Experience With the Modified Pectoralis Major Myocutaneous Flap

Author Affiliations

From the Department of Head and Neck Surgery, Postgraduate Medical University, National Institute of Oncology, Budapest, Hungary.

Arch Otolaryngol Head Neck Surg. 1992;118(9):931-932. doi:10.1001/archotol.1992.01880090047014

• Results of 75 reconstructions with a modified pectoralis major myocutaneous flap are described in patients with advanced (stages III and IV) head and neck tumors between 1982 and 1986. The course of the supplying thoracoacromial artery was determined with angiographic studies and was found to follow the middle clavicular line in most cases.
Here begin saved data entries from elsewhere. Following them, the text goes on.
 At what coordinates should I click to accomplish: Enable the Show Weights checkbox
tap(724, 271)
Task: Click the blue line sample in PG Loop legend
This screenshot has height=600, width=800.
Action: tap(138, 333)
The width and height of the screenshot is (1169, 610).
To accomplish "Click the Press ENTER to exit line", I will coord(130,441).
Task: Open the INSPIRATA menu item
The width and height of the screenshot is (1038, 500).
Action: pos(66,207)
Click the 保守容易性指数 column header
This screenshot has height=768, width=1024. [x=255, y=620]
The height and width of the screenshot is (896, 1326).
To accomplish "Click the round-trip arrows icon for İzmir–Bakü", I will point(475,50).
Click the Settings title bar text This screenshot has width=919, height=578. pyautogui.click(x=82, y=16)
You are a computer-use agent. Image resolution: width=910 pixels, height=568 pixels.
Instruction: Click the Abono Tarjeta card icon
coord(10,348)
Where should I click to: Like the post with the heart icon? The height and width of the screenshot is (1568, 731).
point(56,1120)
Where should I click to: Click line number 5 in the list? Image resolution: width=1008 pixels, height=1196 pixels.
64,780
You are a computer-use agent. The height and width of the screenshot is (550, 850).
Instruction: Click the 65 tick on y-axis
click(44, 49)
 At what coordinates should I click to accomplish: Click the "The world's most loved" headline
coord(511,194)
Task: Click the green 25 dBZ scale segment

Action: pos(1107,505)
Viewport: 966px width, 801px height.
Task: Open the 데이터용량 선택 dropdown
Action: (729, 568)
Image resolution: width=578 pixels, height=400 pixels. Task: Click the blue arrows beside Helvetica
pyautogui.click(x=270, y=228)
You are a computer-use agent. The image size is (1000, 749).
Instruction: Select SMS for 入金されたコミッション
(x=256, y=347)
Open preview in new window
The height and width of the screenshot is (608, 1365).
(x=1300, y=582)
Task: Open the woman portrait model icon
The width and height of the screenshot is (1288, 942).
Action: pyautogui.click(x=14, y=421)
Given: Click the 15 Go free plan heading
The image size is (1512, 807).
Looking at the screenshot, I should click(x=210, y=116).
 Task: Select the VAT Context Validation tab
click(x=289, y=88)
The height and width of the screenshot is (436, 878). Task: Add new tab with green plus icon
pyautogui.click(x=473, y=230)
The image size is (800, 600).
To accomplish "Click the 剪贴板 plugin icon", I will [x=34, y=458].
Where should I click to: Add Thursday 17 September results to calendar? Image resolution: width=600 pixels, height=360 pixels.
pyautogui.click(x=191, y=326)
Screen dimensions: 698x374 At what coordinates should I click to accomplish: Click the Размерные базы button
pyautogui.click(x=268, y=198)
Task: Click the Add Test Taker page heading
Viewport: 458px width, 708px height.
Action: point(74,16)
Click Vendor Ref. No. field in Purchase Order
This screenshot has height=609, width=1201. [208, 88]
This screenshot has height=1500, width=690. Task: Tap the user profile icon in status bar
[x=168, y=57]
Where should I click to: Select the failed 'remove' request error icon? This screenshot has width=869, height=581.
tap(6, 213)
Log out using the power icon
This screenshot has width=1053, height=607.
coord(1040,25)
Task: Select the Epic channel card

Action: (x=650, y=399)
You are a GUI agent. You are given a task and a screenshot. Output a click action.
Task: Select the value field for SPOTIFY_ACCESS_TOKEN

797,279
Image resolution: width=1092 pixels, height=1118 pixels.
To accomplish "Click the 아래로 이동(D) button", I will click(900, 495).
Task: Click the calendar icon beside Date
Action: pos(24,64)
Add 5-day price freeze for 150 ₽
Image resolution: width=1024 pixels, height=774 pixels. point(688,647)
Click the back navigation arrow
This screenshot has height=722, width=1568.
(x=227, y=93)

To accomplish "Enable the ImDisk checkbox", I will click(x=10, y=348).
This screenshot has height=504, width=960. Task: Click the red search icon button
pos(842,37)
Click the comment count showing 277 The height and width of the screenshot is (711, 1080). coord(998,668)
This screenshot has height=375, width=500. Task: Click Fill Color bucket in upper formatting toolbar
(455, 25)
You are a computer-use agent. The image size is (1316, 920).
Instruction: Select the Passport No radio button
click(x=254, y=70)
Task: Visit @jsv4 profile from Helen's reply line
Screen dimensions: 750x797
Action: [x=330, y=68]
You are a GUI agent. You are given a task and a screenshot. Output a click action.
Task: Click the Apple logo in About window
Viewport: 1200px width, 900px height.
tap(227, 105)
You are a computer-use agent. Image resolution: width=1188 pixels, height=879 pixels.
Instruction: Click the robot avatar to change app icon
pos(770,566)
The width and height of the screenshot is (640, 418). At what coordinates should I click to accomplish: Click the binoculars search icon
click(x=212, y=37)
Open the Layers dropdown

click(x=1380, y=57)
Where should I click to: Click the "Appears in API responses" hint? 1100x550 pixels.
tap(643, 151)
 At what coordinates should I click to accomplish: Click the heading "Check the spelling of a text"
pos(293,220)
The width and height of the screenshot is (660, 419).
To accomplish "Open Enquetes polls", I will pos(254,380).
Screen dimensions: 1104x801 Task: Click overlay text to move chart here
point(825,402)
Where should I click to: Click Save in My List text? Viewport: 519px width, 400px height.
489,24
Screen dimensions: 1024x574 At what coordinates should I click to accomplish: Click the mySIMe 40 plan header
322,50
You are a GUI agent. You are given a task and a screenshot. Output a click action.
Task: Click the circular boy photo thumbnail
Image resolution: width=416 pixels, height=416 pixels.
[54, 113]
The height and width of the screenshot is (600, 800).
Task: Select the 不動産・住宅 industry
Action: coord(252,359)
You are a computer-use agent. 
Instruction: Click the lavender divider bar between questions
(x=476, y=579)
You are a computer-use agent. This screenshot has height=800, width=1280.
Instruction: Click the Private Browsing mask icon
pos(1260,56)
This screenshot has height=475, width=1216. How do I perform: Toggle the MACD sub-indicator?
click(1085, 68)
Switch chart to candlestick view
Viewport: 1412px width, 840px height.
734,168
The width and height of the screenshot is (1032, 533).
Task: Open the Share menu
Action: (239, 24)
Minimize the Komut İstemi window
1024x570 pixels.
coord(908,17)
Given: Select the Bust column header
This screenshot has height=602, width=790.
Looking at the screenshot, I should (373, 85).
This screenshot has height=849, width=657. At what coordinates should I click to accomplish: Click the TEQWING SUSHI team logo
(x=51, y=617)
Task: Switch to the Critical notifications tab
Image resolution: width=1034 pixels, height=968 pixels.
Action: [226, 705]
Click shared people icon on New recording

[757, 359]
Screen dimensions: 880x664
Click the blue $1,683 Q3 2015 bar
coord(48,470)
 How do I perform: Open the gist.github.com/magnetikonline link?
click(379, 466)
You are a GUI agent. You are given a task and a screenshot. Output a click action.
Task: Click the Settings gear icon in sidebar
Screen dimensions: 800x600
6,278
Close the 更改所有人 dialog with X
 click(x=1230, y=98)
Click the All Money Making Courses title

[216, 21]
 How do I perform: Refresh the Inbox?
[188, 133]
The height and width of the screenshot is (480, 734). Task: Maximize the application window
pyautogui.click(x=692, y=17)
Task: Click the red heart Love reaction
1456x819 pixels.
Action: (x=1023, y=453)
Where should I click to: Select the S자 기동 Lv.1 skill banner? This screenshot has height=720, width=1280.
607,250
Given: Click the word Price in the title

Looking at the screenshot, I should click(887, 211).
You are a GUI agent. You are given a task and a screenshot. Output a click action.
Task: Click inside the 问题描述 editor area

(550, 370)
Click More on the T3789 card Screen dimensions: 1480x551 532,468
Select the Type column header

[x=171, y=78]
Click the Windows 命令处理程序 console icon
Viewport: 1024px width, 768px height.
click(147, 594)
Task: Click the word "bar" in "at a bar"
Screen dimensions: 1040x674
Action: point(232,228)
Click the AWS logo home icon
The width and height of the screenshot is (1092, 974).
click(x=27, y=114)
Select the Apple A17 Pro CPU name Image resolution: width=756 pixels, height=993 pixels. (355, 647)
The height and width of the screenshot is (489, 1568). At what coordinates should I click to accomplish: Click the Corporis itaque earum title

The pectoralis major muscle was mobilized up to its acromial attachment, which made the bridging of considerable distances possible between the site of the removed tumor and the donor site. The bulk of the pedicle was reduced at the same time without endangering the safety of the blood supply of the pectoralis major myocutaneous flap. The flaps were viable in the 70 evaluable patients. Partial necroses were observed in three cases. Postoperative fistulas were encountered in 13 patients (surgical closure was necessary in three). Reconstruction with the pectoralis major myocutaneous flap is a safe and versatile procedure, yielding good clinical and functional results in patients with advanced head and neck tumors.